──────── Provided information ────────
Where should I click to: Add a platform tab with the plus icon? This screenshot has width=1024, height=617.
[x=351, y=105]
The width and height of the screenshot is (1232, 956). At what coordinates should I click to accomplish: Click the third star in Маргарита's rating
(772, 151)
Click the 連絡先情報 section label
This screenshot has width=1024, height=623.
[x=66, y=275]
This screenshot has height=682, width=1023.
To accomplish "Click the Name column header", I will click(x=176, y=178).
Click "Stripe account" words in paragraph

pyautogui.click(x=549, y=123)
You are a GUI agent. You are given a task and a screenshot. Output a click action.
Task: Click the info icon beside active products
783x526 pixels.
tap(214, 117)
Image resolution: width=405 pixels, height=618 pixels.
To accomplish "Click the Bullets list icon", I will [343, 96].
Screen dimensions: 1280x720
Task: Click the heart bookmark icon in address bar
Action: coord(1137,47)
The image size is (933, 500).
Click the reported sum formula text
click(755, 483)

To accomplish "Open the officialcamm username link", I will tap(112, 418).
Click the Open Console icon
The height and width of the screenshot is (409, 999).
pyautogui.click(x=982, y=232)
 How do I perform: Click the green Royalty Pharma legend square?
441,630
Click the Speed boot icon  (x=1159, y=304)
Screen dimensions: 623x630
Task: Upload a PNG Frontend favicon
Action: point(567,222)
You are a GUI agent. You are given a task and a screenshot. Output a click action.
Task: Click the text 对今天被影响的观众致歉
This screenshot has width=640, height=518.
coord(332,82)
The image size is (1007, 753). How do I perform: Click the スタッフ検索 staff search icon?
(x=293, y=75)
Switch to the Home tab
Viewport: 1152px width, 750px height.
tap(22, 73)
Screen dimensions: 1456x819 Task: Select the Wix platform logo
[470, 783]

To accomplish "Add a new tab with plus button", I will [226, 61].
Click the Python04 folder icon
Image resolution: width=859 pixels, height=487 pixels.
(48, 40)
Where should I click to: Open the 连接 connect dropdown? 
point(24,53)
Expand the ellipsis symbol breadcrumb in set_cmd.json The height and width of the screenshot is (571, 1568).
────────
Start copying at the line that contains "Switch to the Home tab" and stop after the last line of the records, keeping every line exactly.

Switch to the Home tab
Viewport: 1152px width, 750px height.
tap(22, 73)
Screen dimensions: 1456x819 Task: Select the Wix platform logo
[470, 783]

To accomplish "Add a new tab with plus button", I will [226, 61].
Click the Python04 folder icon
Image resolution: width=859 pixels, height=487 pixels.
(48, 40)
Where should I click to: Open the 连接 connect dropdown? 
point(24,53)
Expand the ellipsis symbol breadcrumb in set_cmd.json The height and width of the screenshot is (571, 1568).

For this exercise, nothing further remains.